La fille de Saint-Ybars, car cette charmante enfant était sa fille, n’avait pas besoin qu’on lui mît, comme on dit vulgairement, les points sur les i ; elle comprit la détresse de l’esclave, et se sentit prise de compassion. Revenue près de son père, elle lui dit en lui montrant la jeune femme :

« Papa, achète-la pour moi ; elle est bonne coiffeuse, bonne couturière.

« Mais, mon enfant, répondit Saint-Ybars, nous avons tout cela à la maison.

« T’en prie, papa, reprit la fillette, achète-la pour l’anniversaire de ma naissance qui est dimanche prochain ; tu me rendras si heureuse, cher papa. »

Tout était passion chez Saint-Ybars ; il avait pour sa fille une affection ardente, sans bornes.
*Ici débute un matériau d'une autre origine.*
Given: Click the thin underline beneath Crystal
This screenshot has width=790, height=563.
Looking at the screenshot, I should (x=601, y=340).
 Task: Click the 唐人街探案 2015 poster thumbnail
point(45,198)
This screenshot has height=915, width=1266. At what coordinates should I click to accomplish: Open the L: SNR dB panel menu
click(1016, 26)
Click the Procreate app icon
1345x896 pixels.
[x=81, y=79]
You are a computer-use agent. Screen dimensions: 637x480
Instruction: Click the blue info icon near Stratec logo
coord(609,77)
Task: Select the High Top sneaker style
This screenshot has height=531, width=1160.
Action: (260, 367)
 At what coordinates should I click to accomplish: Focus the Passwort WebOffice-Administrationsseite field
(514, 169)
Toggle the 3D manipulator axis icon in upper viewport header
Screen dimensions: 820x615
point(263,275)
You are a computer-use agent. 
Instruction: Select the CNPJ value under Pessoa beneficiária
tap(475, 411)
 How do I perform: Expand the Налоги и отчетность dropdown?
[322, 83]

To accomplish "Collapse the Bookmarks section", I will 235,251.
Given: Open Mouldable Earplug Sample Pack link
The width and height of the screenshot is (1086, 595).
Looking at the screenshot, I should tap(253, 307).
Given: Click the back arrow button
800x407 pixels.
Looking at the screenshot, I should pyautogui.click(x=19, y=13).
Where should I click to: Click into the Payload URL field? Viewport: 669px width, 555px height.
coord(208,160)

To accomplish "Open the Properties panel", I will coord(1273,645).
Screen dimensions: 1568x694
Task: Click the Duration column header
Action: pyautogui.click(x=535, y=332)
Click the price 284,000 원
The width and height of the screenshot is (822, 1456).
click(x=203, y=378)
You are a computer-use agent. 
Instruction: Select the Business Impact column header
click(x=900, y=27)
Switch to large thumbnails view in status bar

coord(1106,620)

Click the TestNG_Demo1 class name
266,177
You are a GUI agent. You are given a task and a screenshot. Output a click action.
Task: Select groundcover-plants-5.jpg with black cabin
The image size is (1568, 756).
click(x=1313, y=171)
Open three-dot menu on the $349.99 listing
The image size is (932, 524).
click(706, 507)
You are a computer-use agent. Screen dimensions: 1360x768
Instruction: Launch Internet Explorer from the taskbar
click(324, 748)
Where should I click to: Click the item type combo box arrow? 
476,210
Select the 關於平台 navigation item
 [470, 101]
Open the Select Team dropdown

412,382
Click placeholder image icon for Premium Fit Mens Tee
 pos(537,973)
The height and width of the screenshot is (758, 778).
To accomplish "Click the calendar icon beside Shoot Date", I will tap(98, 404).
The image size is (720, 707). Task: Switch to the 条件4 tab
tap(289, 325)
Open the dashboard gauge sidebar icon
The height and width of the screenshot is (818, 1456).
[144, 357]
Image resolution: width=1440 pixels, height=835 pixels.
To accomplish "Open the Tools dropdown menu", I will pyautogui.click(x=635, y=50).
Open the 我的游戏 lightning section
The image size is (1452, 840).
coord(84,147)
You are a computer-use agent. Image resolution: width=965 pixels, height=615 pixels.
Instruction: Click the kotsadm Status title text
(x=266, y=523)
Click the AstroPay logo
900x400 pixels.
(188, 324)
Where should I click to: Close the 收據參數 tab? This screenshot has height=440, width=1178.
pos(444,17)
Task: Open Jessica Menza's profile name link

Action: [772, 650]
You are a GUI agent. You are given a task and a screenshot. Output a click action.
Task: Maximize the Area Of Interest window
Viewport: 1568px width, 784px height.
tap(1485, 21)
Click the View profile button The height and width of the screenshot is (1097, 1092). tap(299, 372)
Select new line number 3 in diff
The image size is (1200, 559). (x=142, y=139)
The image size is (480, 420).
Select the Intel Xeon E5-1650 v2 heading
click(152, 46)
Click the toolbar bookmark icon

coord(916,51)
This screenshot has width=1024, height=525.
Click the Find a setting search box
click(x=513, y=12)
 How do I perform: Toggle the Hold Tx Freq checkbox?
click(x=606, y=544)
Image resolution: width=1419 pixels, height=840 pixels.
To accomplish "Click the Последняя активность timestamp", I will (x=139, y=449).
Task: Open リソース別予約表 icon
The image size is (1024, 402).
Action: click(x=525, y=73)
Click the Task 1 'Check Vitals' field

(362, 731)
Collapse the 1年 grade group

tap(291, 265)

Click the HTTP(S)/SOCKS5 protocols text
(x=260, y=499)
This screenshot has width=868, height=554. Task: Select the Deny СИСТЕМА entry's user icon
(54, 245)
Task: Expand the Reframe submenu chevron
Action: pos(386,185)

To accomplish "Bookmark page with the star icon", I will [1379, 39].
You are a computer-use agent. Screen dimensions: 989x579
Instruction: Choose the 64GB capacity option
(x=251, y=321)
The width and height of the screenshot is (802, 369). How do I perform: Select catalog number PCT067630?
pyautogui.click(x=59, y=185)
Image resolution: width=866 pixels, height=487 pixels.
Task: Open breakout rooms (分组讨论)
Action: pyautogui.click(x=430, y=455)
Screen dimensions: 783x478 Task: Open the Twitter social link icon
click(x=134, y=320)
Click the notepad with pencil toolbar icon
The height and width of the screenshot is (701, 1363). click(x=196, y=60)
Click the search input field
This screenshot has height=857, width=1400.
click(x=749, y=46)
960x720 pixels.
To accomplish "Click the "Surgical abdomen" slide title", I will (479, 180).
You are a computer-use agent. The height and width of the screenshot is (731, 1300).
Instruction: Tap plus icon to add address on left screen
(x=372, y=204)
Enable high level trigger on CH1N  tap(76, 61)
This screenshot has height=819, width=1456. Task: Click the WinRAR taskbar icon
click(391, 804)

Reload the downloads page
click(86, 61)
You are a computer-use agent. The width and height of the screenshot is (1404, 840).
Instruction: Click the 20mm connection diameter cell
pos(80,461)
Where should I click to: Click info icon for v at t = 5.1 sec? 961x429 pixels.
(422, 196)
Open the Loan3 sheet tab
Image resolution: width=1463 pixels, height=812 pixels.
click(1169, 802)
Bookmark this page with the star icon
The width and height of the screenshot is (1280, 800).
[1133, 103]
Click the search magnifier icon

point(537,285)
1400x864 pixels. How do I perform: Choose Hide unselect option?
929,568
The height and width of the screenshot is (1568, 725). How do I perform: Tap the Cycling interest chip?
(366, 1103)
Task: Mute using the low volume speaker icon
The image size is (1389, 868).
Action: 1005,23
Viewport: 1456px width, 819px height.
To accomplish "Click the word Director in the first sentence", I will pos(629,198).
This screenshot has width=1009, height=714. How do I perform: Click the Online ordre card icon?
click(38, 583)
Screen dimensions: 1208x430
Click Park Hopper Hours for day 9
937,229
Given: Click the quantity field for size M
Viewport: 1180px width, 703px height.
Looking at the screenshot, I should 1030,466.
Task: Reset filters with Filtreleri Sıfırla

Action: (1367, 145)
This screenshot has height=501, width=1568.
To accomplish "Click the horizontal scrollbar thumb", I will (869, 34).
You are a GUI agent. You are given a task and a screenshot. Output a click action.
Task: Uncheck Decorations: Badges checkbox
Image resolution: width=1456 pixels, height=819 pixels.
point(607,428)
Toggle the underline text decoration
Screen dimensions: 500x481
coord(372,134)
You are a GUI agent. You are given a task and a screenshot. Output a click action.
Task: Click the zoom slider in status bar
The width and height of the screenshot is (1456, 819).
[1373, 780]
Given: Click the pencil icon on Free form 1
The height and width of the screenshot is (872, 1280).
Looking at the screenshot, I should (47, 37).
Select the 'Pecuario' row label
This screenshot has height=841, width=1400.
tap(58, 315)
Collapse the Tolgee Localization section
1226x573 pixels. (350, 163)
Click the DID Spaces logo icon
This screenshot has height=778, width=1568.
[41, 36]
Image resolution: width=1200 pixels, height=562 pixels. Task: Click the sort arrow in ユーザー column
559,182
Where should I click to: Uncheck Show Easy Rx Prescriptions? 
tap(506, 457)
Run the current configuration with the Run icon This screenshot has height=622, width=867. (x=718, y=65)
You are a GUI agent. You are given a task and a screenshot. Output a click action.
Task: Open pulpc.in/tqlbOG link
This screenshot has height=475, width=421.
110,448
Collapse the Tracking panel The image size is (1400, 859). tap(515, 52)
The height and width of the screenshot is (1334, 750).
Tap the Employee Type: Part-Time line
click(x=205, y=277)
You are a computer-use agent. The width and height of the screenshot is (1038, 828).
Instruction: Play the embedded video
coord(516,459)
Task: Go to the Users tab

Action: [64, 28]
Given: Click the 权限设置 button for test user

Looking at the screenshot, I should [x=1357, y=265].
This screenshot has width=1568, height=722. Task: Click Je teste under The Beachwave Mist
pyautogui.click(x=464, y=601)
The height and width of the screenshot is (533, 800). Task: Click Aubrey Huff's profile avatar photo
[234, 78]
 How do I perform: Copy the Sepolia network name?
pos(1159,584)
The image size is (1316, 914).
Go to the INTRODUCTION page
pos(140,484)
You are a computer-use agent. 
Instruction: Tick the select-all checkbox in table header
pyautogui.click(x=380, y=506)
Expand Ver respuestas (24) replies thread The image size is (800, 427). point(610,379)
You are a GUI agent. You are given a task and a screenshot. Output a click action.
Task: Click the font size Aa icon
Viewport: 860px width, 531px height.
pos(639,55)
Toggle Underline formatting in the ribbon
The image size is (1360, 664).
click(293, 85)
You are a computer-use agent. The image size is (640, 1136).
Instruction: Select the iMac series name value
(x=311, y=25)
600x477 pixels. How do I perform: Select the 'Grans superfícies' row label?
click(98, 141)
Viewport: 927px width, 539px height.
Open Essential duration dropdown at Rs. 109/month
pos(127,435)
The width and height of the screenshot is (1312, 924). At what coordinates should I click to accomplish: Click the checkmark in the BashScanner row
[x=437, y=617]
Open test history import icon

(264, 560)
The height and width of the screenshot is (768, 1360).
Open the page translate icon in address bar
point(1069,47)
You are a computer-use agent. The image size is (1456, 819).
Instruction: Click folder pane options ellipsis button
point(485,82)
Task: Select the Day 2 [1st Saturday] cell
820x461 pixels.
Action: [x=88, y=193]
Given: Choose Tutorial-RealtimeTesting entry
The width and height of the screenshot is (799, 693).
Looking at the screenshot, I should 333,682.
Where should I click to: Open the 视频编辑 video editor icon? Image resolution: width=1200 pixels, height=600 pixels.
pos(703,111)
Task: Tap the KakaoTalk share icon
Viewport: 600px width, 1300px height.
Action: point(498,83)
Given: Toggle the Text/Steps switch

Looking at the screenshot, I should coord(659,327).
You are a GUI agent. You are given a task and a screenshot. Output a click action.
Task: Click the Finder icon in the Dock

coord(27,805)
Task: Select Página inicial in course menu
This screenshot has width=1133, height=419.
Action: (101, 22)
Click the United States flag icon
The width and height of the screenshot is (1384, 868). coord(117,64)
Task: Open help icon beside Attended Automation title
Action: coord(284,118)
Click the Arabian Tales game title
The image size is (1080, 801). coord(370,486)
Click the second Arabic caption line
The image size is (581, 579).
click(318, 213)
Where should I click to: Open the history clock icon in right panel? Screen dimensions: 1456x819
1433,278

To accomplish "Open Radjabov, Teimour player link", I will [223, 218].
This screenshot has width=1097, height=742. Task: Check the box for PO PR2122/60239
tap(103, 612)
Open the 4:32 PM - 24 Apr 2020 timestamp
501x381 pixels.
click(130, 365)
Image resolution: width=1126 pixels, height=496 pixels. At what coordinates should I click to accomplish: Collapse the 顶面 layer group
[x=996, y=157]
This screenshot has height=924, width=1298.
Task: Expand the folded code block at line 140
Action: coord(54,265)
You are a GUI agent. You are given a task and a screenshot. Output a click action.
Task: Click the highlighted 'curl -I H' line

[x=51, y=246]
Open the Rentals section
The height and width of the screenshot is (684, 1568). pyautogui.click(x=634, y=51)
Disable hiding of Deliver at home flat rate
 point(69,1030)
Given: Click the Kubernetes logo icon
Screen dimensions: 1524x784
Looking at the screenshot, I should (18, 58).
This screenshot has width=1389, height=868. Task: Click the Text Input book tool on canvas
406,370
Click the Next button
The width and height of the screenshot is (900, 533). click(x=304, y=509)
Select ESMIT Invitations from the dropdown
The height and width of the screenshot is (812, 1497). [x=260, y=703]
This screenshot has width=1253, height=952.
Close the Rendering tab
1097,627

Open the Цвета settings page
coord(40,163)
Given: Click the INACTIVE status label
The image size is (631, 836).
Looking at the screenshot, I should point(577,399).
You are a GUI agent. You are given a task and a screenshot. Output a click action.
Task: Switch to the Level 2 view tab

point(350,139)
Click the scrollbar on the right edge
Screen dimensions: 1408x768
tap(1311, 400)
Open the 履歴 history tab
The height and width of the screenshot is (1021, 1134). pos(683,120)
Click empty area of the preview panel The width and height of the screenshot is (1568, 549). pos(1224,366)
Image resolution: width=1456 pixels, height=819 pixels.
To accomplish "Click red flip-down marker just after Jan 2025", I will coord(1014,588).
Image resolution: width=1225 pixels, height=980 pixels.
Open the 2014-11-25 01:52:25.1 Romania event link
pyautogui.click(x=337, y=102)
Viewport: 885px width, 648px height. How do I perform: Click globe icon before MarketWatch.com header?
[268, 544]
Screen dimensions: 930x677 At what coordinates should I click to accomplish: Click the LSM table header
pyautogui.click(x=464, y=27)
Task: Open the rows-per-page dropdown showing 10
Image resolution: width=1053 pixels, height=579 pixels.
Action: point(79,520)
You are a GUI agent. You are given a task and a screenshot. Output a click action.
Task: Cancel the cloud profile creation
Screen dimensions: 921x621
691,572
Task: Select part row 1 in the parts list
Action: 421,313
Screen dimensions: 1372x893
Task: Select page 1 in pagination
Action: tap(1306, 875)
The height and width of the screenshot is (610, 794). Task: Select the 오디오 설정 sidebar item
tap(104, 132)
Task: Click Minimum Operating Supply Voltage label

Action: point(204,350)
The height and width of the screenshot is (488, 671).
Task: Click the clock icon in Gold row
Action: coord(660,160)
Que n’eût-il pas fait, pour la rendre heureuse ? pouvait-il refuser ce qu’elle demandait pour l’anniversaire du jour où elle avait apparu au monde ? non, certes. Aussi, laissa-t-il sa fille le prendre par la main, et le conduire, comme un grand enfant, vers celle qui le désirait pour maître.

La jeune esclave se nommait Titia. Quand elle vit venir Saint-Ybars et sa fille, elle rayonna de contentement.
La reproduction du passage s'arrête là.